Typewriters have a shift key, and often not much else. But computer keyboards have lots of modifier keys: Control and Alternate (or "Option" or "Meta") and Super (or "Command" or "Windows"). The bits in memory which represent if one of these are pressed down are called Bucky bits… Because Niklaus Wirth studied in, and taught in, and loved, California, and his nickname there was "Bucky".
Bucky Wirth didn't just invent Pascal. Pascal grew out of a proposal to improve Algol. The Algol committee turned it down and picked someone else's, more complicated, idea instead. That became Algol 68 and killed the language forever. As a result, we got other languages that were the indirect offspring of Algol: which took Algol's ideas and changed them. Languages such as BCPL, which was turned into B, which became C – and C++ and everything built from them.
All because the Algol guys didn't like Bucky Wirth's simple, clean, proposal. Wirth went on to create Pascal. This was a big hit. A large part of the Apple Lisa operating system was implemented in Pascal, and that went on to profoundly influence the Mac. A Unix was implemented in a Pascal dialect, too. It was called TUNIS: the Toronto University System, and it was written in a Pascal derivative called Concurrent Euclid.
Pascal became Turbo Pascal which became Borland Delphi and drove the success of Microsoft Windows 3. Delphi was, for a while, huge. But Wirth ignored all that and went on to write a successor, called Modula. Then he threw that away and wrote a successor with built-in concurrency called Modula-2.
Late in Wirth's career, he became a passionate advocate of small software. He wrote a wonderful short article about this. It's called A Plea For Lean Software [PDF], and it's only a few pages long. Read it. It's worth it. It won't take long. As a proof of concept of the validity of the concept, Wirth moved on from Modula-2 and wrote his masterpiece, Project Oberon. Oberon is a tiny Pascal-like language, with concurrency primitives. But it's also a compiler for the language, and an IDE for it. That IDE is also a tiling-window based OS in its own right. For the obituary I wrote for Prof. Wirth, I downloaded the source code of the core of Project Oberon and ran a line count. It comes out a bit over 4000 lines. Specifically, some 4,623 lines of code, in 262kB of text.
That's a self-hosting bare-metal OS. It is unbelievably tiny.
Debian 12, for comparison, is 1,341,564,204 lines of code. That's the project's own estimate. One and a third billion, that is, one and a third thousand million lines of code. For comparison, Google Chrome is about 40 million lines, which is in the same ballpark as the Linux kernel these days.
Nobody can read the source code of Chrome. Not alone, not as a team. Humans don't live long enough. Any group that claims to have gone through the code and de-Googlized it is lying: all that's possible to do is some searches, and try to measure what traffic it emits. A thousand people working for a decade couldn't read the entire thing.

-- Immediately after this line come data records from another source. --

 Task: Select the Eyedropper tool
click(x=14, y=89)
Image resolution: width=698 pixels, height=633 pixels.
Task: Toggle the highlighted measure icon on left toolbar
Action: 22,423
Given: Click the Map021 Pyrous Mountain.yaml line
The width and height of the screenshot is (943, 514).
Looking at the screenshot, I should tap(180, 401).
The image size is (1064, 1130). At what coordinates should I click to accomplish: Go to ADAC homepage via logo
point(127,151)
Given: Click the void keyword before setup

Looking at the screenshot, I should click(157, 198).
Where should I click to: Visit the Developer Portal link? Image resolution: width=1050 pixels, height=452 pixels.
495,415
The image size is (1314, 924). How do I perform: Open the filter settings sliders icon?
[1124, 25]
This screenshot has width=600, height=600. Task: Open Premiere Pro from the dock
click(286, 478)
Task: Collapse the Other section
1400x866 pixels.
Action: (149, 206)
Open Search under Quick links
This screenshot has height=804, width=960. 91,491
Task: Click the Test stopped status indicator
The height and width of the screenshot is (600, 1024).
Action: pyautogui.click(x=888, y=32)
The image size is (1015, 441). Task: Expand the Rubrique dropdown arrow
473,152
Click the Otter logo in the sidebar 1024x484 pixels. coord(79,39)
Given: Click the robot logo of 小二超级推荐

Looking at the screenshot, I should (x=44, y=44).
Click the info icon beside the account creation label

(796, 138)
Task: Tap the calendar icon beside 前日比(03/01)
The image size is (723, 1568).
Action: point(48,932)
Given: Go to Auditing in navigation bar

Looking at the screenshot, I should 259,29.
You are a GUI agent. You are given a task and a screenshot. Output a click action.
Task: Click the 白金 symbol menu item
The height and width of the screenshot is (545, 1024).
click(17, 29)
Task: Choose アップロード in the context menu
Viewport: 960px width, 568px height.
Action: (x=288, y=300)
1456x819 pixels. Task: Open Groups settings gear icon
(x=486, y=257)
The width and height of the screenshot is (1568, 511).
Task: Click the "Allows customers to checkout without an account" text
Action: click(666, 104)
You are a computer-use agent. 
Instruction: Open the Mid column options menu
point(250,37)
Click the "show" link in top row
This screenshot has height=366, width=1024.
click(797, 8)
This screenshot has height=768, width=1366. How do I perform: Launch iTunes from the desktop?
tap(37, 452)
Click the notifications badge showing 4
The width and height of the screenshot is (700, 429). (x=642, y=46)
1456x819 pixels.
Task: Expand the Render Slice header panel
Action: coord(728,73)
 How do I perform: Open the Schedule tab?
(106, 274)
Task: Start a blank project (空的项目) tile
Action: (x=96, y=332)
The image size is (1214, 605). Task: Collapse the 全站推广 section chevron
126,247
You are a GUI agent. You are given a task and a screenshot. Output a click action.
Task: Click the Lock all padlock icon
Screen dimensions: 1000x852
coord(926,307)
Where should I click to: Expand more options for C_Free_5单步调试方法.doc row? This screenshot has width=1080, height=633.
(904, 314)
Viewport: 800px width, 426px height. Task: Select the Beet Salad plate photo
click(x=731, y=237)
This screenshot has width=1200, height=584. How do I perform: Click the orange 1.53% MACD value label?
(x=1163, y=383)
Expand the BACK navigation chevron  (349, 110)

This is the sort of size of codebase that we are building the internet from these days.
These projects are so incomprehensibly vast that no human mind can comprehend even one small isolated subset of the entire thing.
We consider this normal. Everything is like that. It's just how it is. Computers are big, storage is cheap, interconnects are fast, and it works and it scales and it is all pretty amazing compared to the systems I started working with.
A hobby of mine is trying to clearly define some of what I call the Big Lies in computing. In 2022 I wrote that you can't buy software. That means you, the reader, can't. Cash-rich multinational corporations absolutely can buy software, and they often do. But mere users can't. All we get are licenses that say we own the right to use one copy, or if you own a business, so many copies… and anyway, you don't get the source code, or any kind of guarantee.
That, of course, is why Free Software has done so well. If only big companies really own software then the only remaining choice is software that nobody owns and nobody controls and that's built and maintained by its community of users. That's why FOSDEM exists.
So, let's move on to another big lie:
Computers aren't much faster now than they were a decade ago, and they will probably never again return to the rate of performance improvement they had for 60 years up to the mid-noughties.
Moore's Law is over, replaced by Koomey's law. Now, computers use less electricity, emit less heat, and they continue to get smaller and cheaper… but they're not getting massively faster the way that they did in the 20th century. Many Reg readers will remember the Pentium 4, Intel's space-heater chip launched in 2000, and which the company planned to ramp up to 10 gigaHertz by 2005.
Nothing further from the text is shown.